Welpe trotz Vollzeitarbeit...? Ja oder Nein?

  • ANZEIGE
    Zitat von "Jula101"


    Meine Grund für meine Unschlüssigkeit besteht hauptsächlich darin, dass ich Vollzeit berufstätig bin und zusätzlich noch zweimal die Woche Abends arbeite. Ich bin also zwei Tage die Woche gute 9 Stunden nicht zu Hause, und zwei weitere Tage bin ich morgens ab 8 Uhr weg, bin dann zwischen 17 und 18 Uhr kurz zu Hause, und dann erst ab 22 Uhr wieder.


    und wenn dieser erst einmal stubenrein wäre, würde das Gassi gehen von den Zeiten her vermutlich auch gut passen, allerdings mache ich mir Sorgen, weil ich das Tier natürlich tagsüber relativ viel alleine lassen würde. Für die ersten zwei drei Wochen könnte ich mir Urlaub nehmen, aber danach...?
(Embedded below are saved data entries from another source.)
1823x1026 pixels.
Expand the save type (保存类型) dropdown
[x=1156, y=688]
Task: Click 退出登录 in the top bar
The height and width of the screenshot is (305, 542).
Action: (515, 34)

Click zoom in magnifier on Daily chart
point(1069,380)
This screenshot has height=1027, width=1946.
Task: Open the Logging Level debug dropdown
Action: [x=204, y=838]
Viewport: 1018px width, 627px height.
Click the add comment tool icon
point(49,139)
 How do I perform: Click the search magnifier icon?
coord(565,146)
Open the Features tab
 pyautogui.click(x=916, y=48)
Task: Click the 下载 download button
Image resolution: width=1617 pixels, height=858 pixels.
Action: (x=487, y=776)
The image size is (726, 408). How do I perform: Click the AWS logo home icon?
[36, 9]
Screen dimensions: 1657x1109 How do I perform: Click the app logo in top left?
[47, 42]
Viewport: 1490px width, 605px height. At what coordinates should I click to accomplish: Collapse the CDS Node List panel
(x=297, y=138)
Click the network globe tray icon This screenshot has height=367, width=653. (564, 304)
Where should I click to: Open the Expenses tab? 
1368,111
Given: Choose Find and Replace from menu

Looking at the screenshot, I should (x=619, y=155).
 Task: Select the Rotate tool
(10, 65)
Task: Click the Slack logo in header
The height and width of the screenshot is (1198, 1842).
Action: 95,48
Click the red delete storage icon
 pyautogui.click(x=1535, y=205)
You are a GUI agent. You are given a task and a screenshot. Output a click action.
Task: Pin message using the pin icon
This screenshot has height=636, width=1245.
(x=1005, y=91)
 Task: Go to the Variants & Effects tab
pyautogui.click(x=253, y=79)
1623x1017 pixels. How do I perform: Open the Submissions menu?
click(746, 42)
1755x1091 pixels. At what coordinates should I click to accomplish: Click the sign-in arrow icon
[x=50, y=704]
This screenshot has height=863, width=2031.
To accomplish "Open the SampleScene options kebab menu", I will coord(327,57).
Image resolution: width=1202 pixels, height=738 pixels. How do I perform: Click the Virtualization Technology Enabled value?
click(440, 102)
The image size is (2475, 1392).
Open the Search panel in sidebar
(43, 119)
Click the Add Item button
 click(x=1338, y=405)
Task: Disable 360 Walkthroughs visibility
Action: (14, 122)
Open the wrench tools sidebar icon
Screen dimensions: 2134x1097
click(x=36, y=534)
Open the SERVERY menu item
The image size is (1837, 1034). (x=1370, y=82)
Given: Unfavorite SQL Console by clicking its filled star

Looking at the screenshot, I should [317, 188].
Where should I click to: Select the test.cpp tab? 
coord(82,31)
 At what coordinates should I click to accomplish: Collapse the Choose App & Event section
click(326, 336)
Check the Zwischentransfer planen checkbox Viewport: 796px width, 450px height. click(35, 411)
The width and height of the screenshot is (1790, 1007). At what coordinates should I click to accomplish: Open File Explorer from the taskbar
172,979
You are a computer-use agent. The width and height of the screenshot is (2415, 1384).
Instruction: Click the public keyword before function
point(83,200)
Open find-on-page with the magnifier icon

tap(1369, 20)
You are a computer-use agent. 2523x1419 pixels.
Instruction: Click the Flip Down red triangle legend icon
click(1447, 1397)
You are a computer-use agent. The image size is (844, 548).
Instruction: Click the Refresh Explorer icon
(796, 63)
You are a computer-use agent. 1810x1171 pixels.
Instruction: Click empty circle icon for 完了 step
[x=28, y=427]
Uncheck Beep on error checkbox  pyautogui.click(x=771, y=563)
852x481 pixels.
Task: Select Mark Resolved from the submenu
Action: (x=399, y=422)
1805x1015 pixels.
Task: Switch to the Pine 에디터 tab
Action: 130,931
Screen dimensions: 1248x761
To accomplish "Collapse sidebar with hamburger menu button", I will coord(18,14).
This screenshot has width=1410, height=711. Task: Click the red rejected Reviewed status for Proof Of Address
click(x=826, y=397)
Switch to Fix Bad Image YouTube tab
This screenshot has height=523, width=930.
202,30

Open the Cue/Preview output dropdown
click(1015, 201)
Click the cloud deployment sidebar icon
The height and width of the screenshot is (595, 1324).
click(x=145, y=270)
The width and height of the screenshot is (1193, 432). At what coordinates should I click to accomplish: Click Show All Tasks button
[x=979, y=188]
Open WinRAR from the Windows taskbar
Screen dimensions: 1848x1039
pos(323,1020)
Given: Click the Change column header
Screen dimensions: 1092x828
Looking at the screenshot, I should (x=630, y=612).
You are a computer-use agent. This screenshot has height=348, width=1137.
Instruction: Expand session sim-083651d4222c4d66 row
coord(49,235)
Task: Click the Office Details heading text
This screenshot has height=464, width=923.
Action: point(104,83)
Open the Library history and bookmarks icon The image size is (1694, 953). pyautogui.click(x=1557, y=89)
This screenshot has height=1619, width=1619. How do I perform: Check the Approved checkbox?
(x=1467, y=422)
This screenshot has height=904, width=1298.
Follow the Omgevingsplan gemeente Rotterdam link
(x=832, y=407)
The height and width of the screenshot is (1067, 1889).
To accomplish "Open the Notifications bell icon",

    Das beantwortet doch schon alles. Du hättest maximal drei Wochen Urlaub um einen Welpen Stubenrein zu bekommen. Sorry aber das schaffen die meisten Hunde nicht. Einige brauchen sogar mehrere Monate dafür bis zu einem Jahr.


    Zudem würde ich auch von einem bereits Erwachsenen Hund abraten da er einfach zu lange alleine wäre.
    Es wäre ziemlich egoistisch sich dann einen Hund zu kaufen wenn die Ausgangslage so aussieht wie bei dir.


    Vielleicht wären ja zwei Mietzen eine alternative?
    Die können durchaus den ganzen Tag alleine bleiben (die meisten Rassekatzen werden zudem auch nur in Wohnungshaltung vermittelt)
    Für uns war das damals genau die richtige alternative ;)

  • ANZEIGE
  • Zitat von "orangina"

    liebe Jula,
    Mein "Welpe" ist jetzt 5 Monate alt und kann immer mal eine 3/4 Stunde alleine bleiben, aber ich bringe auch das immer kaum übers Herz! Ist also auch eine Gewissensfrage....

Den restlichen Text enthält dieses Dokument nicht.